女道士听闻,立刻警觉地左右看,赶紧打断:“住嘴!”
小白自知失言,赶紧捂住嘴。坐在他们身后的一个老太太听到了,对女道士说:“你身边这娃娃是不是脑子有些毛病,怎么净说胡话,老太太我活了一大把年纪了,也没见过了鬼啊神啊。小小年纪,可不敢信这些乱七八糟的东西。”
女道士尴尬地解释:“老人家,他和我开玩笑呢。您别当真!”
说完瞪了小白一眼,他赶紧把头低下。不过过了一会,有挽起女道士的胳膊说:“师姐,我错了,您别生气。您看天气这么热,要不咱们买点饮料喝吧!”
女道士闭目养神,根本不搭理他,他自知无趣,朝外看着风景。
听到他们的谈话,我大致敢确定收走武老魂魄的就是这二人。估计是女道士不屑于坐车,硬生生靠着脚力赶到渡口,不过现在看来高人的速度也没有汽车快,被我捷足先登了。不过好奇武老的魂魄到底去哪里了。
就问小菌人:“你说的那个葫芦到底是什么东西?”
小菌人一直像被大石头压着一样,看起来很难受,这个压力应该是来自那两名道士。他小声地说:“其实我也是猜测,葫芦自古被叫做福禄瓶,因其独特的构造化天地之形,很适合修炼成法宝。道家汲取天地清浊之气存于其中,然后用秘法炼制,让清气上升,浊气下降,分别置于葫芦上下两端,形成一个小周天,所以也叫混元瓶。依持有者道法高深不同,可吸纳不同的东西。
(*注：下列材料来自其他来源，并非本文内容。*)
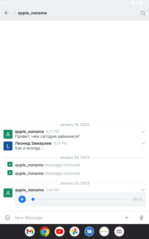149x239 pixels.
Task: Go back using the arrow icon
Action: point(7,13)
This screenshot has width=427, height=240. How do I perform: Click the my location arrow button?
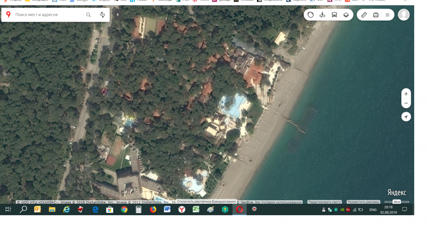coord(406,117)
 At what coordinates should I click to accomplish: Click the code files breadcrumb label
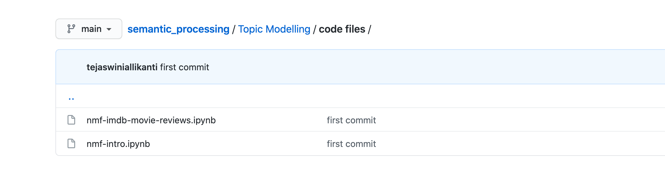point(342,29)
最厉害的混元瓶想必主人听过,就是太上老君手中那只。里面装的本是天地未开时的混沌之气,可吸纳天地万物,日月星辰。万事万物只要被吸入其中,都能被化成一汤清水。”
我去,小菌人说的难不成是西游记中那个紫金红葫芦:“你不会是说那只“我叫你一声你敢答应吗”的葫芦吧?太夸张了吧?那都是神话故事,你可别骗我。”
小菌人无语地看着我说:“主人,你都和钟馗拜把子了,还说那是封建迷信?”
“好吧,你的机智让我无法反驳。”忽然意识到不对:“不过照你这么说,那武老的魂魄被装进去岂不是凶多吉少?”
小菌人说:“不会的,刚才和你说了他们的葫芦中分为清浊二气,武老的魂魄应该被清气吸收,不会有伤害的,只是为了方便带着魂魄转移。”
“嗯,那咱们就去会会他们。”
“主人万万小心。”
“放心,一个姑娘,她能把我咋地。”
我起身去船上买了两瓶饮料,然后坐在小白身边,递给他笑着说:“渴了吧?来,请你喝!”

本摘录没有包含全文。